Un anno “estenuante”. E assai difficile. Dicono i sondaggi di oggi che il cancelliere Olaf Scholz, raggiunto il suo primo traguardo a capo della coalizione “semaforo” (rosso-socialdemocratico, giallo-liberale e Verdi), ha già perso per strada sei punti di consenso con il suo partito (era al 20%). Colpa di questa guerra stramaledetta, certo, che ha finito per scrivergli l’agenda, ma anche di alcune incertezze che non sono sfuggite ai tedeschi (i tre partiti avevano raggiunto il 52% e oggi, secondo le intenzioni di voto, sarebbero al 44,5%).

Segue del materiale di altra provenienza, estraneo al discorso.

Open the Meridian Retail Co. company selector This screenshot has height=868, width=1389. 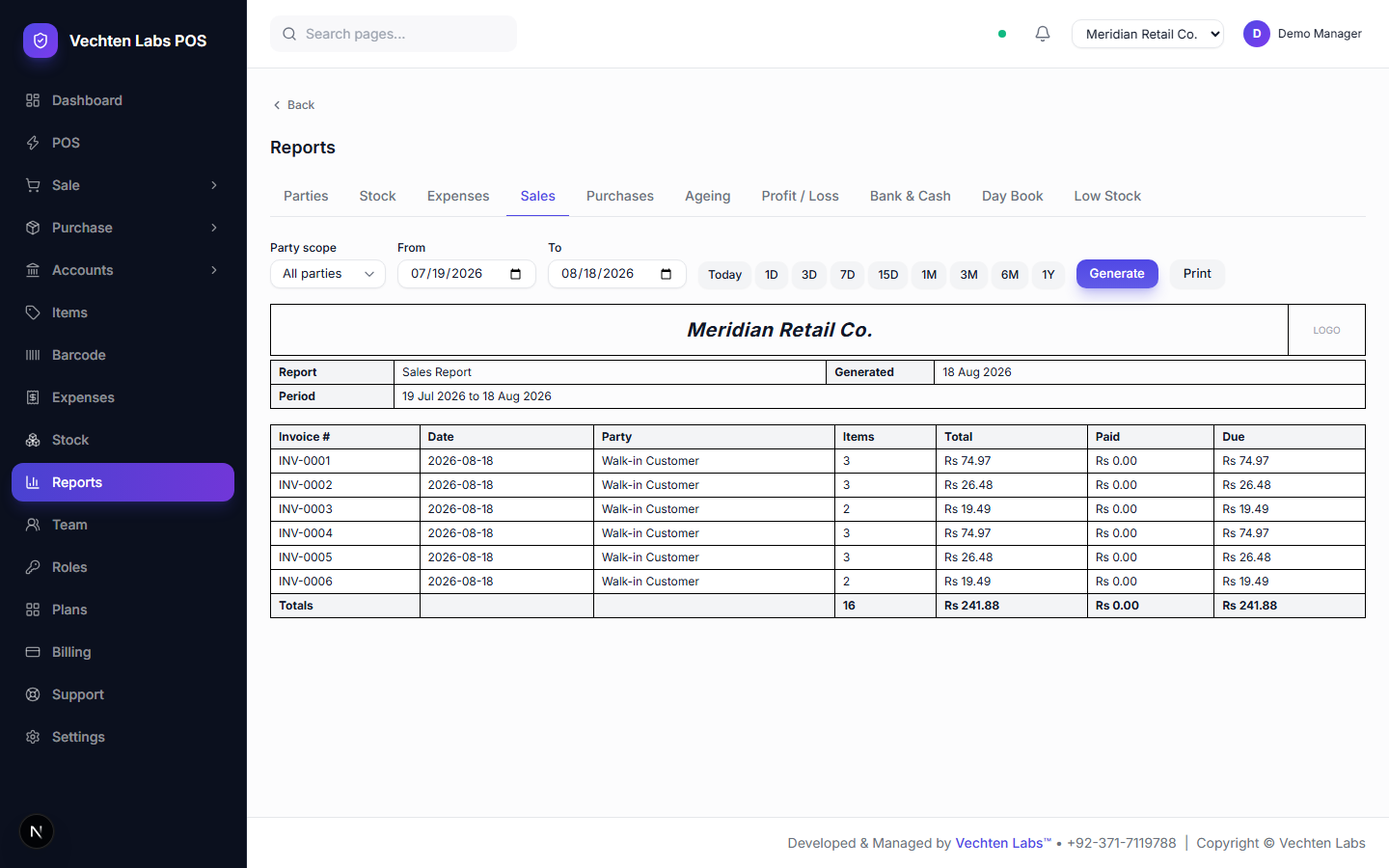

In primo luogo le incertezze sull’invio di armi all’Ucraina: comprensibile in momenti concitati per una nuova strategia di approvigionamento energetico dopo l’abbandono del progetto Nord Stream 2, ma certo troppo prolungate. E nel frattempo si sono investiti cento miliardi di euro per potenziare l’esercito.
Scholz è accusato anche di non aver completamente chiarito il rapporto della Germania con la Cina, che ha pesantemente investito nel porto di Amburgo, e neanche quello con l’Europa, visto che da più Paesi ci sono state critiche sull’atteggiamento tedesco sugli aiuti – duecento miliardi – per alleviare la crisi e sostenere l’economia tedesca. “Andate da soli, così non si fa” hanno sottolineato i partner europei, arrabbiati di questa fuga in avanti. Anche lo storico patto Parigi-Berlino scricchiola, il rapporto è ai minimi storici.
Il cancelliere si è disimpegnato meglio sulla riforma dell’Hartz IV che introduce l’equivalente di un reddito di cittdinanza, il Bürgergeld, dal prossimo mese, sull’aumento del salario minimo a 12 euro e degli assegni familiari, e sulla “promozione” delle energie rinnovabili.